[Tfug] Filesystem/Distro suggestions?
Chad Woolley
thewoolleyman at gmail.com
Tue May 23 21:01:34 MST 2006
Yeah, reliability is hard to test. However, there's some interesting
comments on this article:
http://www.debian-administration.org/articles/388
Basically, you could pull the plug during different file operations.

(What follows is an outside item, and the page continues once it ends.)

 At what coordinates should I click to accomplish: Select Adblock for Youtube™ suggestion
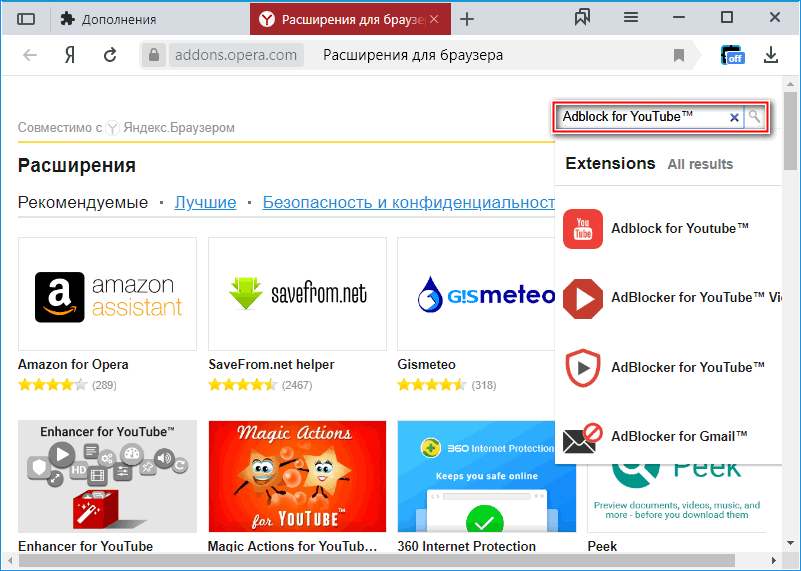680,228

Do that multiple times in a controlled way, on multiple filesystems,
with different amounts of data in the filesystems, and different file
sizes. Then measure the amount/type/severity of errors for those
scenarios.
Not perfect, or necessarily even indicative of reliability, but
definitely quantifiable.
-- Chad
On 5/23/06, t takahashi <gambarimasu at gmail.com> wrote:
> welcome back.
>
> filesystem opinions are hard to get. just kidding. they are easy to
> get, but reliability is hard to test for, so mostly the opinions you
> get are anecdotal or do things like measuring performance. look at
> recovery tools also.
>
> ext3 seems to have the best reliability reputation, but i'm skeptical.
> like many people with any fs, i have found bugs in it that had
> nothing apparently to do with a power fail or a bad disk (one
> destroyed a directory leaving the files intact and the other made a
> nondeletable tree, but the damage was contained and a reboot fixed the
> nondeletable tree).
>
> of ext3, xfs, jfs, and rieser[34], i am leaning toward switching to
> xfs, which seems nicer than ext3 in a number of ways, but i never
> found a good answer on whether a power fail can lead to more than just
> your open dirty files getting zeroed. if it's just as reliable as
> ext3 otherwise, it would make a great bittorrent fs. i also don't
> know whether sgi going belly up has any effect on xfs development. i
> wonder if xfs has a mode that makes it behave more like ext3 wrt dirty
> files.
>
> follow links from wikipedia pages to find some studies. still, mostly
> performance.
>
> as for os, many here use debian, so if you use ubuntu, you will get
> advice from people using something similar.